Entretanto, o processo de Santos Lima foi seguindo o seu curso, mesmo antes da chegada do novo Governador tinham caído, por ausência de qualquer fundamento, as acusações de nativismo e hostilidade política. O Intendente foi reintegrado nas suas funções – ficando o processo disciplinar reduzido a duas ou três acusações sem a menor importância (Posso afirmá-lo, porque me foi facultada a leitura do processo). Como o Governador não investiu contra o Santos Lima e, pelo contrário, lhe deu e continua a dar consideração correspondente ao lugar que ocupa – embora tenha mandado que o processo siga o seu curso normal – tal atitude serviu de pretexto para o Perfeito Apostólico o atacar violentamente. Digo violentamente porque a mim mesmo me disse que a amizade do Governador pelo Santos Lima – homem desonesto e inimigo declarado das missões – era um autêntico escândalo. A verdade, porém, é que o Governador não é, nem deixa de ser, amigo do Santos Lima. O Governador não pode – só para satisfazer o Perfeito Apostólico e os amigos de Abel Moutinho – tratar mal, desprestigiar o Intendente. A hostilidade do Prefeito Apostólico manifestava-se um pouco em surdina, não se exibia publicamente.

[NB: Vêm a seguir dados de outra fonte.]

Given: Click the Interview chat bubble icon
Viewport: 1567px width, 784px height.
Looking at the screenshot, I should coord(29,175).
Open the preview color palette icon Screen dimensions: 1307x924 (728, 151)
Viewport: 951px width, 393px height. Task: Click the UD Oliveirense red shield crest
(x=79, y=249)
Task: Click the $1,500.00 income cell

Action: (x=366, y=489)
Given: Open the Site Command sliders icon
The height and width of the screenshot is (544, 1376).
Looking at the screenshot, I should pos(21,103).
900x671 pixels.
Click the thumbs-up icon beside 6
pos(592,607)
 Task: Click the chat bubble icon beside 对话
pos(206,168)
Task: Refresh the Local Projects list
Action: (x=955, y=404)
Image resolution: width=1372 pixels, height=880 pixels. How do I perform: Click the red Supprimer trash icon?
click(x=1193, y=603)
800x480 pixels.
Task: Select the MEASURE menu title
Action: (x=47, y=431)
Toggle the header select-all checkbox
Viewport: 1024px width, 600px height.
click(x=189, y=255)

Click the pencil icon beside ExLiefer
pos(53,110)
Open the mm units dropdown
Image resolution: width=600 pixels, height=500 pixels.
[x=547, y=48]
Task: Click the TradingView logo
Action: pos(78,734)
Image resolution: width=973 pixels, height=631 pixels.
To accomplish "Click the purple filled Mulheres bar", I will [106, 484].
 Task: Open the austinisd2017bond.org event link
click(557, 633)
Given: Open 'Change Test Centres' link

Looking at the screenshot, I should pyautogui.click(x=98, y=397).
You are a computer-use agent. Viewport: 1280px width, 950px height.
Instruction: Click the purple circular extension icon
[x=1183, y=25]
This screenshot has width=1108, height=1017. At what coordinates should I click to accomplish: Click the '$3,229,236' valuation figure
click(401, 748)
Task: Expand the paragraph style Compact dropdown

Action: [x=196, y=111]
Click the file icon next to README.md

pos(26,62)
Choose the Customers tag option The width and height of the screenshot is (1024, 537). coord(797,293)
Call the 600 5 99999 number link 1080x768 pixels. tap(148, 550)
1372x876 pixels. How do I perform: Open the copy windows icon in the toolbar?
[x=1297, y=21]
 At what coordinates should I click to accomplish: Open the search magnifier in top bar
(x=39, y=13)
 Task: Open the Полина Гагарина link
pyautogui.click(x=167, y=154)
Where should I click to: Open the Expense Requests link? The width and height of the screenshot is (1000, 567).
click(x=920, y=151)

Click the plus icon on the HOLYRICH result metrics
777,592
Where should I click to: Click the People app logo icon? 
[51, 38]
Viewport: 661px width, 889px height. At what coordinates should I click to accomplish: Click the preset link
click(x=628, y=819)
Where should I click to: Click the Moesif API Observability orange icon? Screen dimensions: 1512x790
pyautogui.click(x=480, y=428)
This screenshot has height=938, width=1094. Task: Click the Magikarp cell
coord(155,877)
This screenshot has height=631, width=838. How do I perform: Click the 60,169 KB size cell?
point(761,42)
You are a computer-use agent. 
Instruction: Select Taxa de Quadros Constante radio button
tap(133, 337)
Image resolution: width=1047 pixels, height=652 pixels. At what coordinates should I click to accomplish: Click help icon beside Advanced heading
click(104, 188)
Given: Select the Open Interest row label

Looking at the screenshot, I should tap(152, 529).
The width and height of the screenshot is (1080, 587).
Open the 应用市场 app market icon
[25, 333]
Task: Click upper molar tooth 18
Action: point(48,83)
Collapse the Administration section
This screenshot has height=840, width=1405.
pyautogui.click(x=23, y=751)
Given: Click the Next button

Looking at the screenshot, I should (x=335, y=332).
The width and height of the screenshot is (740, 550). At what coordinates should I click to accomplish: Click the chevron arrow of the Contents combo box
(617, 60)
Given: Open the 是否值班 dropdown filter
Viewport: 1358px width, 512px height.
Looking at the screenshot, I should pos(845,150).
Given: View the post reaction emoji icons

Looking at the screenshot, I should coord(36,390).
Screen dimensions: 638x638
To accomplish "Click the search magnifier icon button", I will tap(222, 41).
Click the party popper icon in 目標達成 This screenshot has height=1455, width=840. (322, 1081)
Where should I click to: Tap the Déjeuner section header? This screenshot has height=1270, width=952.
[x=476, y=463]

Até que surge o pretexto… Apareceu na Guiné um sujeito de Cabo Verde, dizendo-se vendedor de livros. Foi ao Gabinete, pedindo facilidades. O Chefe do Gabinete escreveu um cartão para o Director do Centro de Estudos da Guiné Portuguesa, enviando-lhe o indivíduo e dizendo-lhe se os livros podiam interessar ao Centro. E é tudo… e foi um trinta e um. O camarada era propagandista de uma seita protestante e os livros aparentemente de cultura geral tinham o veneno na cauda. O Perfeito Apostólico escreveu uma carta violentíssima e malcriadíssima ao Governador, este responde-lhe em termos (li toda a correspondência e o relato do Governador para o Ministro – não me ficando dúvidas sobre a fragilidade do terreno em que o Perfeito se colocou).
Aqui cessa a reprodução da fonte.